Provided data -
## BEGIN

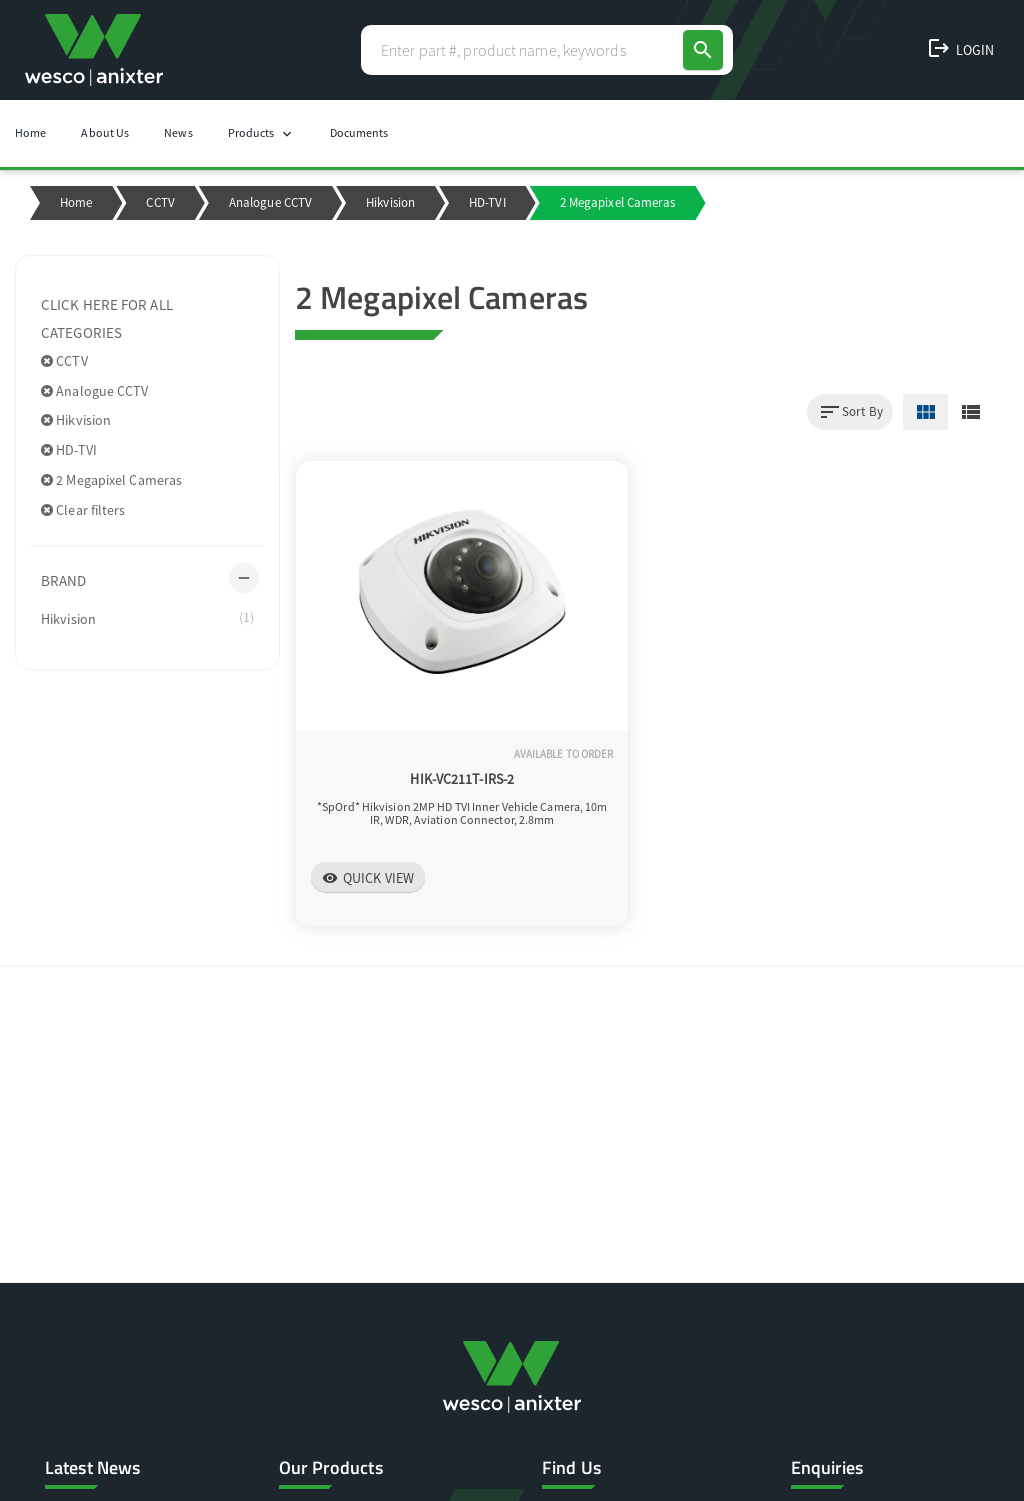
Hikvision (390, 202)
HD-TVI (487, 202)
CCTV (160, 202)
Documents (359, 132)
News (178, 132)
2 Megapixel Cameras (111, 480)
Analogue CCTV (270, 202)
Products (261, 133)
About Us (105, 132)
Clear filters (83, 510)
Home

## END
## BEGIN

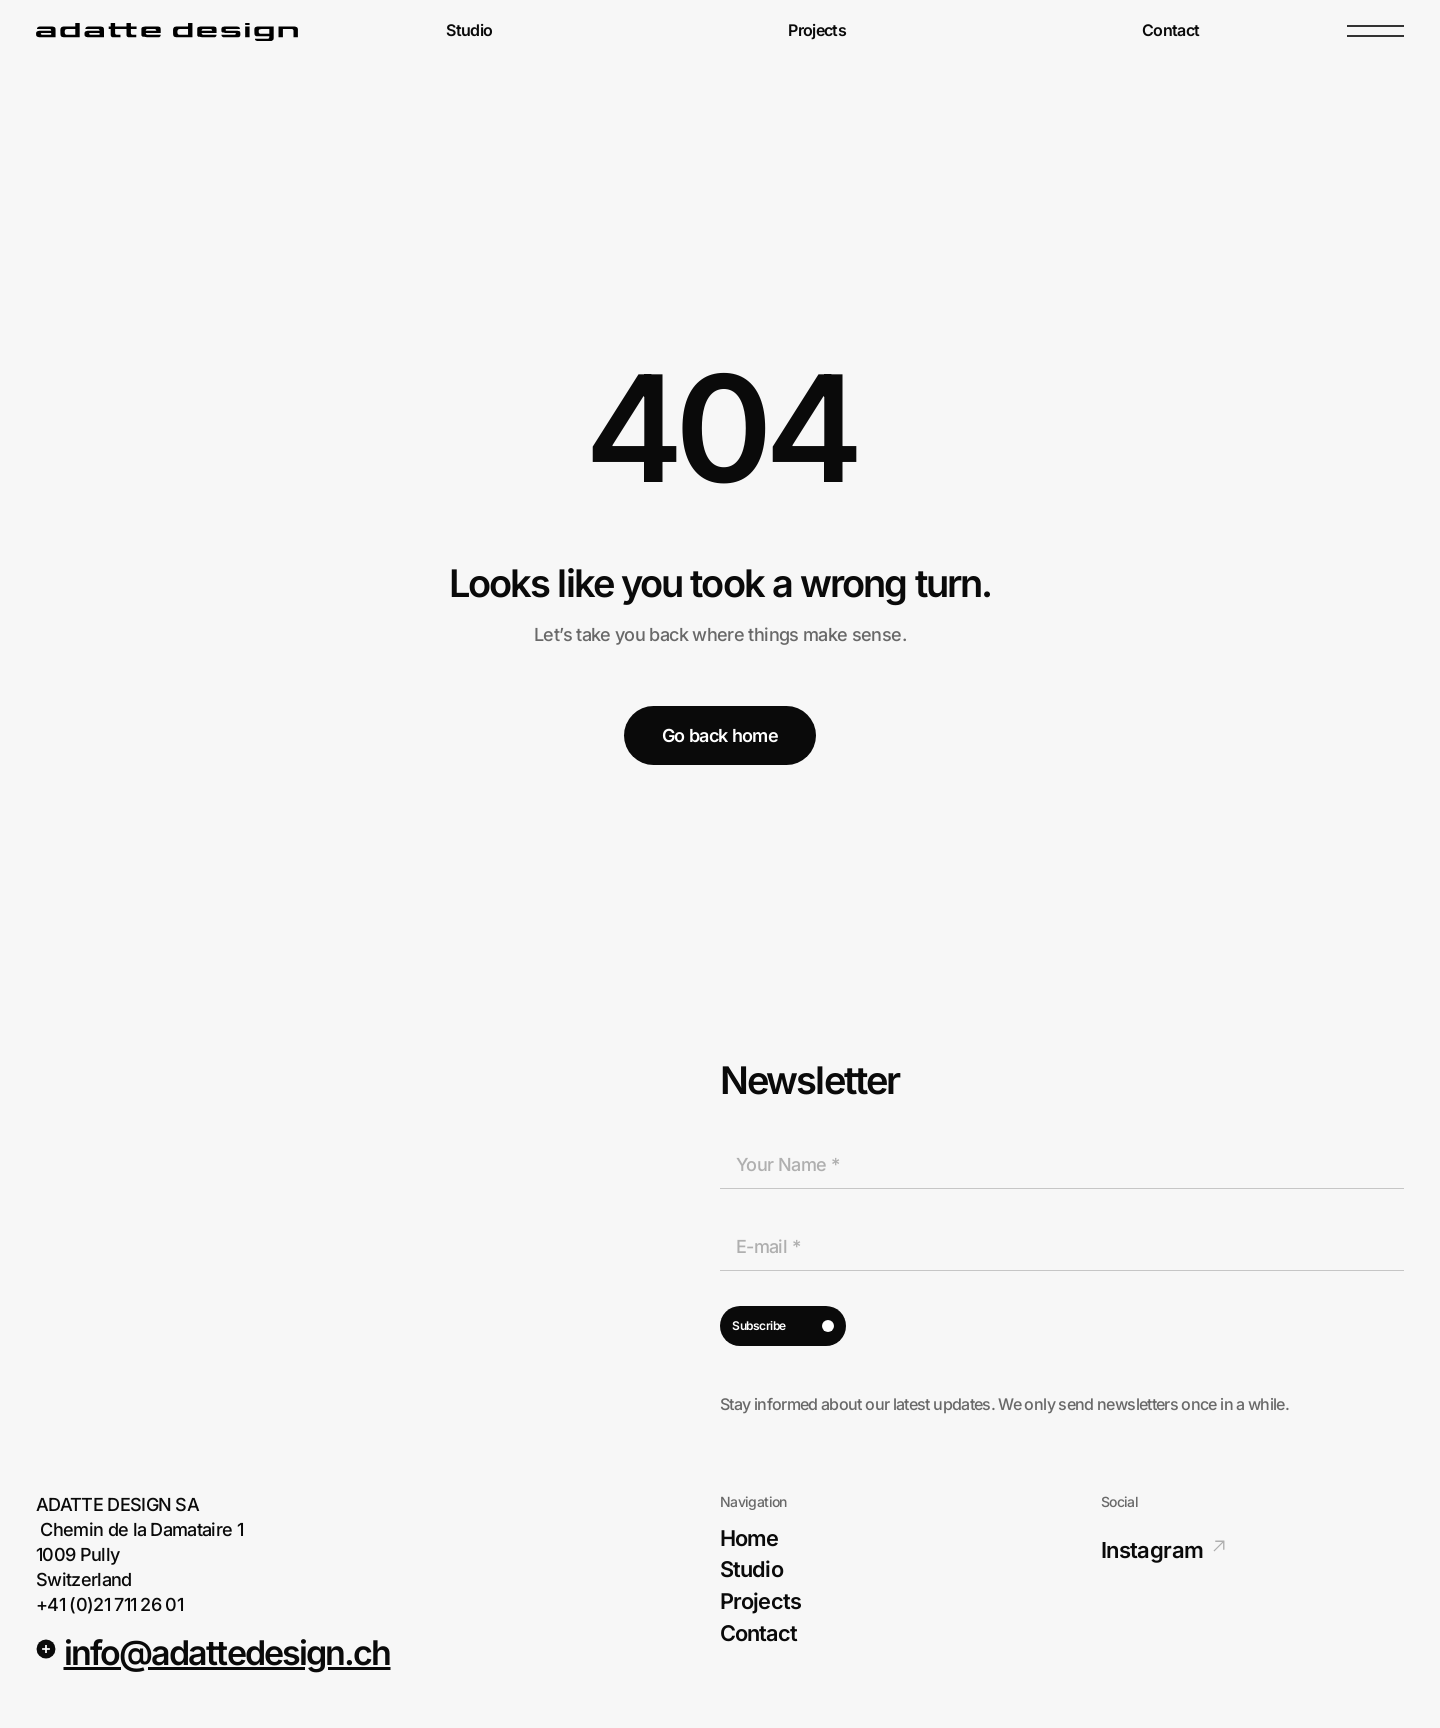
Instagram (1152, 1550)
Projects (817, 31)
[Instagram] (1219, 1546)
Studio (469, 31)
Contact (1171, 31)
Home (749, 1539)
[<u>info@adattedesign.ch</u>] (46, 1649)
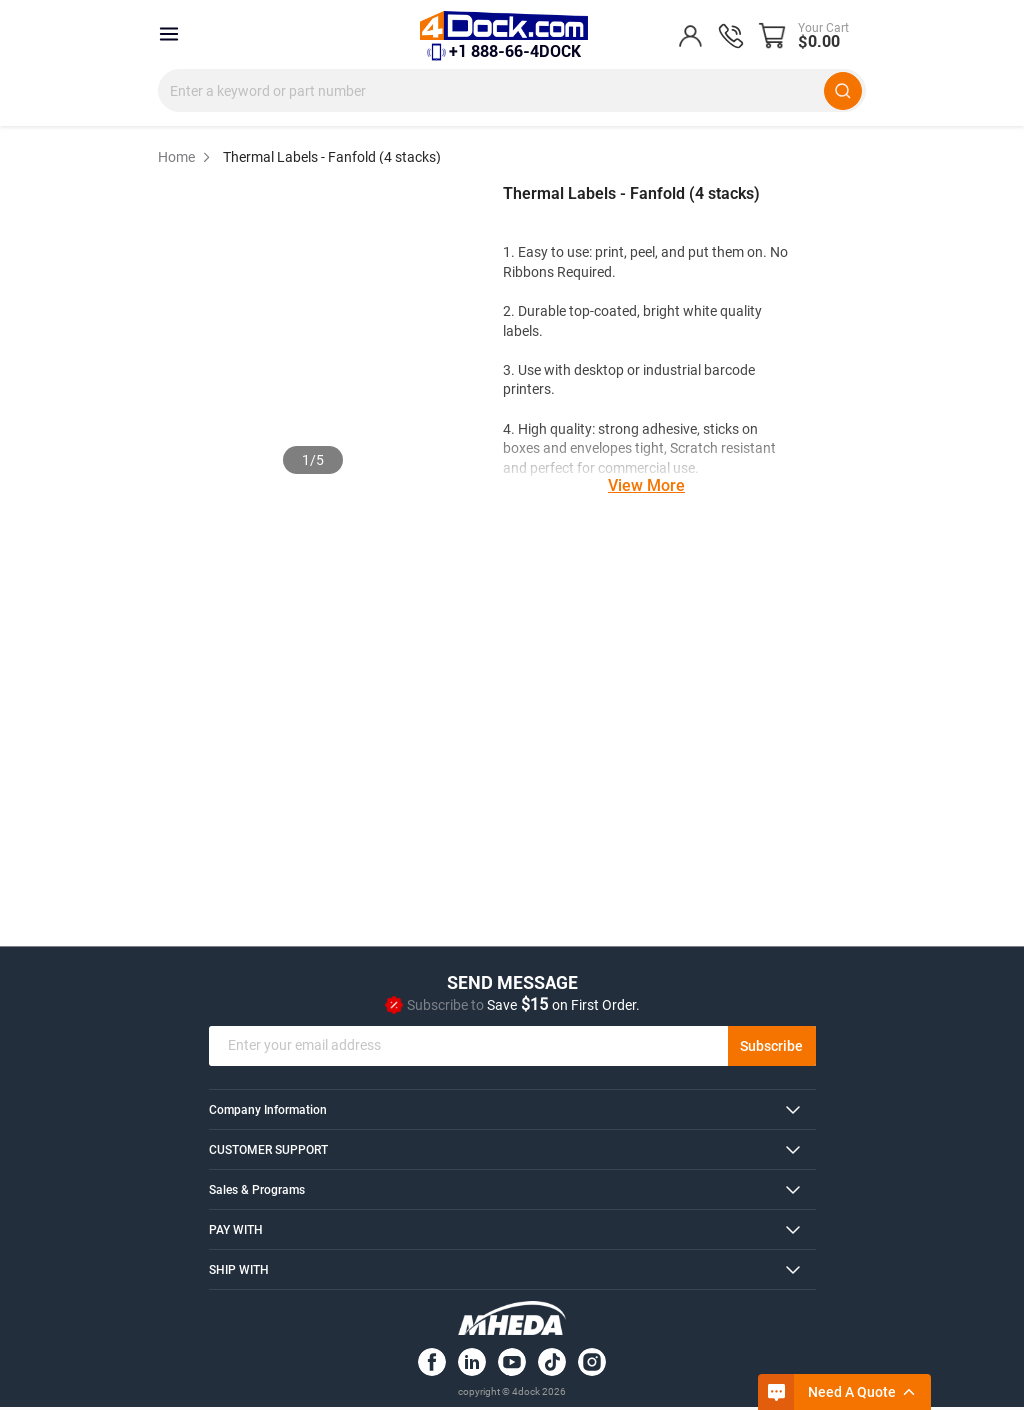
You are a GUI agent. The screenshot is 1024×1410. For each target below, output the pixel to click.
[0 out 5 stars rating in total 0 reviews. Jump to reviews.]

## END
## BEGIN

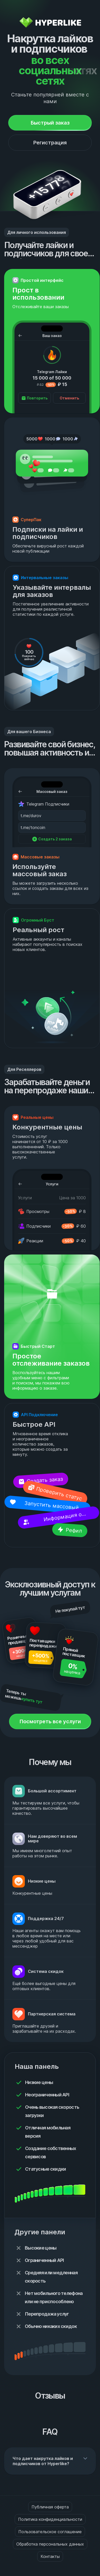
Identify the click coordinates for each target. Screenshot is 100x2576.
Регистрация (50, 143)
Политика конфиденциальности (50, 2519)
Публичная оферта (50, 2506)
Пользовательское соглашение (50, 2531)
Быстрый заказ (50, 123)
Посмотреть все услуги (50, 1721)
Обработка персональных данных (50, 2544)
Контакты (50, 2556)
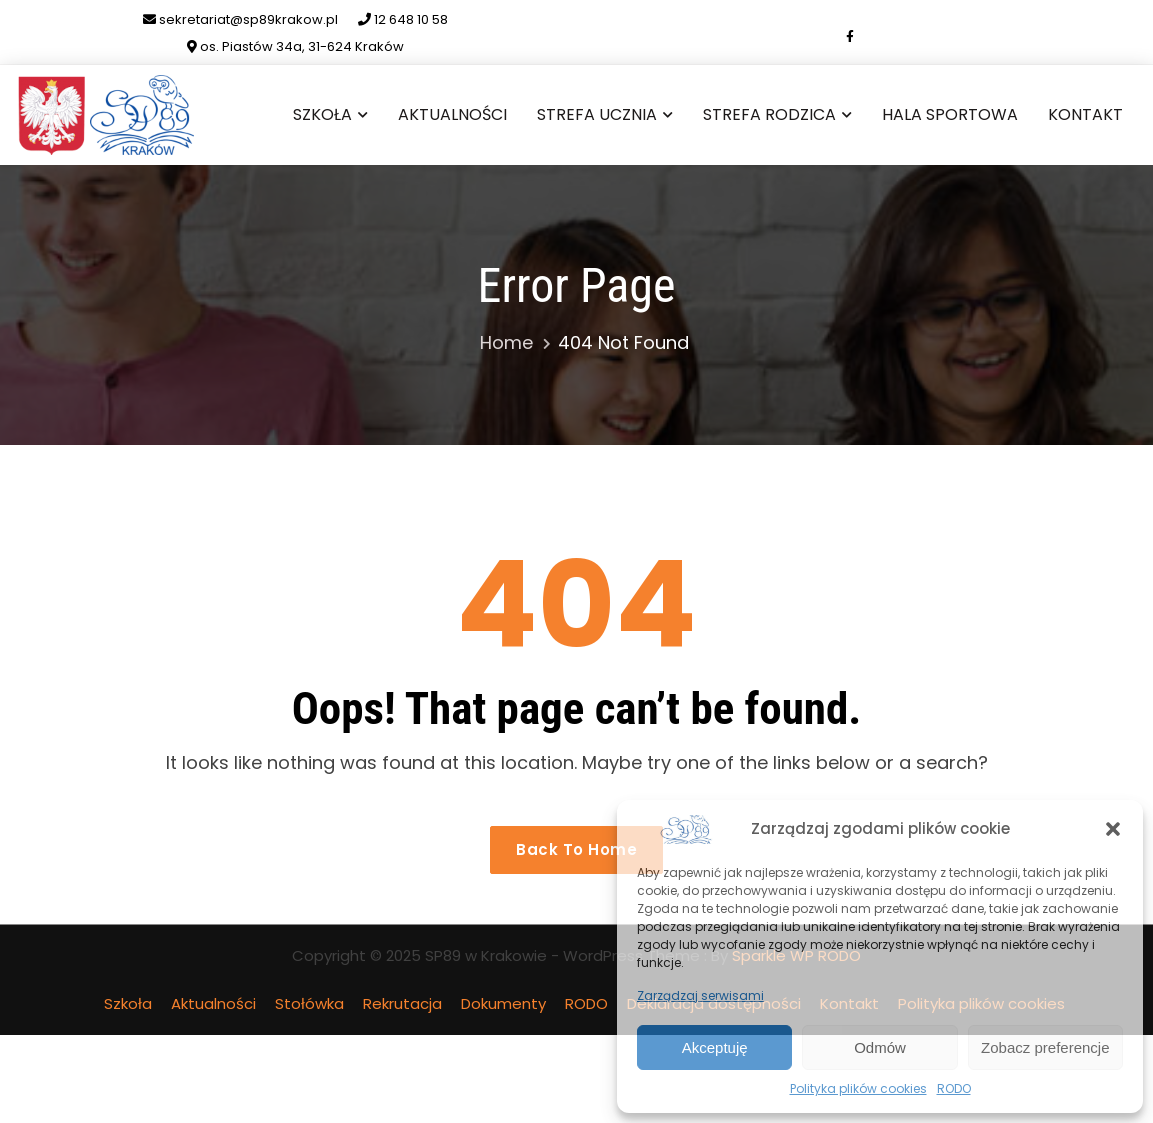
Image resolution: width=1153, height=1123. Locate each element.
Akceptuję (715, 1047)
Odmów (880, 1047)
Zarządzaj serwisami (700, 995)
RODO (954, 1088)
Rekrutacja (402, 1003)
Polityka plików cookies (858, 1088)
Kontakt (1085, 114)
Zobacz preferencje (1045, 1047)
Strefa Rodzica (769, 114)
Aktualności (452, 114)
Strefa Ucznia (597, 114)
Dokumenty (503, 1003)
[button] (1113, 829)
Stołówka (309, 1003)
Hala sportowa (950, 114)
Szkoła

## END

Given exercise -
Rewrite the records above from the line containing "Hikvision (390, 202)" through the line containing "Clear filters (83, 510)", adding 57 to both numbers in every coordinate pair.

Task response -
Hikvision (447, 259)
HD-TVI (544, 259)
CCTV (217, 259)
Documents (416, 189)
News (235, 189)
2 Megapixel Cameras (168, 537)
Analogue CCTV (327, 259)
Products (318, 190)
About Us (162, 189)
Clear filters (140, 567)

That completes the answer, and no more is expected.